Production considerations:

Batch your requests — don't embed one chunk at a time
Cache embeddings — recomputing is expensive
Track your model version — switching models invalidates all stored embeddings

Stage 3: Retrieval

This is where most RAG systems fail silently. Bad retrieval = bad answers, no matter how good your LLM is.

Python

import numpy as np

def cosine_similarity(a: list[float], b: list[float]) -> float:
    a, b = np.array(a), np.array(b)
    return np.dot(a, b) / (np.linalg.norm(a) * np.linalg.norm(b))

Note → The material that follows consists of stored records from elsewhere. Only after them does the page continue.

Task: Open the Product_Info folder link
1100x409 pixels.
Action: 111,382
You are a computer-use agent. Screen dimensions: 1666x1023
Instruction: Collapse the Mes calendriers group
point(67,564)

def retrieve(query_embedding: list[float], stored_embeddings: list, top_k: int = 5):
    """Retrieve top-k most similar chunks."""
    scores = [
        (i, cosine_similarity(query_embedding, emb))
        for i, emb in enumerate(stored_embeddings)
    ]
    scores.sort(key=lambda x: x[1], reverse=True)
    return scores[:top_k]

In production, use a vector database (Pinecone, Weaviate, pgvector) instead of brute-force search.

Stage 4: Generation

Now feed the retrieved context to your LLM:

Python

def generate_answer(query: str, context_chunks: list[str]) -> str:
    context = "\n\n---\n\n".join(context_chunks)

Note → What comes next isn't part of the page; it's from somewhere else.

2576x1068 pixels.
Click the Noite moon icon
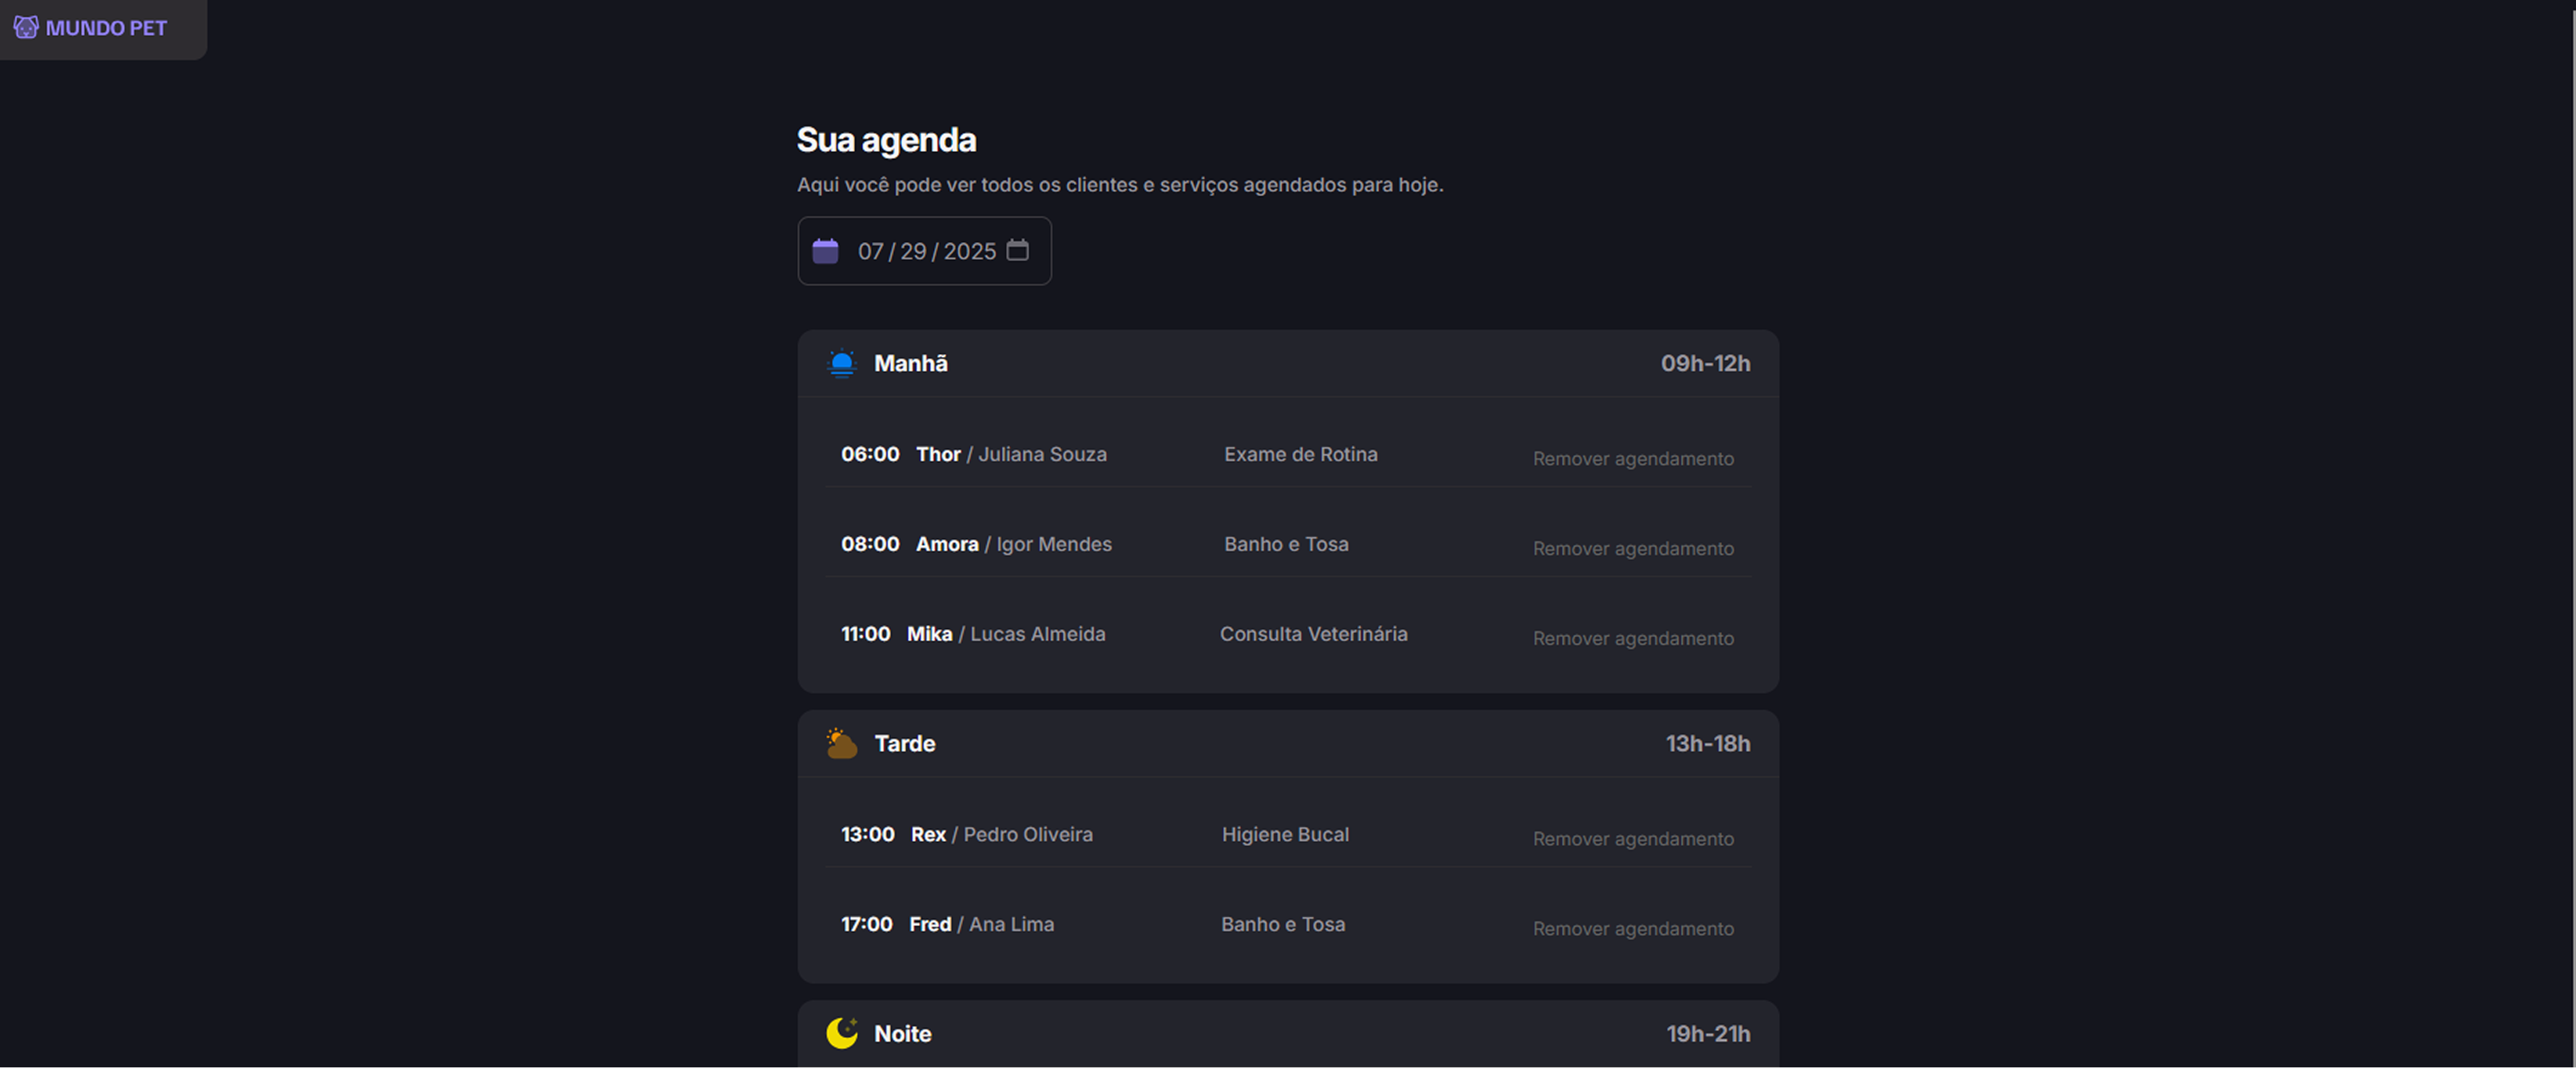pos(842,1033)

    response = client.chat.completions.create(
        model="gpt-4",
        messages=[
            {
                "role": "system",
                "content": (
                    "Answer the user's question based on the provided context. "
                    "If the context doesn't contain the answer, say so."
                ),
            },
            {
                "role": "user",
                "content": f"Context:\n{context}\n\nQuestion: {query}",
            },
        ],
    )
    return response.choices[0].message.content

What Breaks in Production

Stale data — Your documents change. You need an update pipeline, not just an ingestion pipeline.
Bad chunking — Tables, code blocks, and lists need special handling.
Retrieval quality — Monitor what's being retrieved. Log it. Measure relevance.
Cost — Embedding and LLM calls add up. Cache aggressively.
Latency — Users expect fast answers. Optimize your vector search and consider streaming.

Next Steps

This is the foundation. In the next article, we'll add:

Hybrid search (keyword + semantic)
Re-ranking with cross-encoders
Evaluation and monitoring
Multi-document support

The gap between a demo RAG and a production RAG is enormous. Start with this architecture, measure everything, and iterate.